ОТРЫВОК ТЕКСТА:
Это называется «Время лечит». Был ты. Тебя не стало. Появилась дыра. Забилась всем, что плохо держалось вокруг. Это называется лечение временем.
На самом деле, нет никакой дыры. Она – вымысел, домысел, иллюзия. Там где был ты, осталось то, что от тебя осталось. Твои дела, твои слова, твоя доброта и злоба, твоя любовь и ненависть. Весь твой след, который ты оставил в своей жизни – это то, что от тебя осталось. Но, даже близкие тебе люди, которые тебя хорошо понимали и любили, почему-то склонны упиваться этой самой жалостью, бередить свои черные дыры и лечить их временем. Вместо того, чтобы хранить в душе и сердце то, чем ты наполнил эту жизнь.
Вот что будет, когда ты умрешь.
Я не так много видел смертей на своем веку. Но пережитое мне позволило составить эту картинку о том, что будет, когда я умру. И я бы соврал, если бы не сказал о страхе. Когда ты умер в больничной палате, истыканный катетерами и трубками, на твоем месте никто не хотел оказаться. Потому что это страшно, умереть вот так. Представляя твою смерть, они будут представлять эти трубки, капельницы и катетеры внутри себя, представлять, как тебя будут истязать разрядами дефибриллятора, втыкать в тебя, ещё живого, какую-то химию… Пока ты не умрешь. Тогда они беспомощно разведут руками и накроют тебя больничной простыней с головой.

ЗАДАНИЯ:
(1) Повторите дословно часть отрывка о смерти, начиная со слов «Вот что будет, когда» и продолжая до слов «простыней с головой.» включительно.
(2) Изложите короче абзац отрывка о смерти, начинающийся словами «На самом деле, нет никакой дыры», сохранив его основные положения.
Приведенные далее строки являются самостоятельным материалом и с отрывком не связаны.

ЗАПИСАННЫЕ СВЕДЕНИЯ:
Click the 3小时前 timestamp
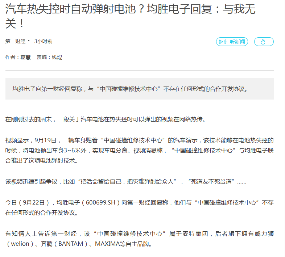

ОТВЕТЫ:
(1)
Вот что будет, когда ты умрешь.
Я не так много видел смертей на своем веку. Но пережитое мне позволило составить эту картинку о том, что будет, когда я умру. И я бы соврал, если бы не сказал о страхе. Когда ты умер в больничной палате, истыканный катетерами и трубками, на твоем месте никто не хотел оказаться. Потому что это страшно, умереть вот так. Представляя твою смерть, они будут представлять эти трубки, капельницы и катетеры внутри себя, представлять, как тебя будут истязать разрядами дефибриллятора, втыкать в тебя, ещё живого, какую-то химию… Пока ты не умрешь. Тогда они беспомощно разведут руками и накроют тебя больничной простыней с головой.

(2) Никакой дыры на самом деле нет: это вымысел, домысел, иллюзия. На твоем месте остается твой след: дела, слова, доброта и злоба, любовь и ненависть. Однако даже близкие, которые тебя хорошо понимали и любили, склонны упиваться жалостью и лечить свои черные дыры временем. Вместо этого им следовало бы хранить в душе и сердце то, чем ты наполнил эту жизнь.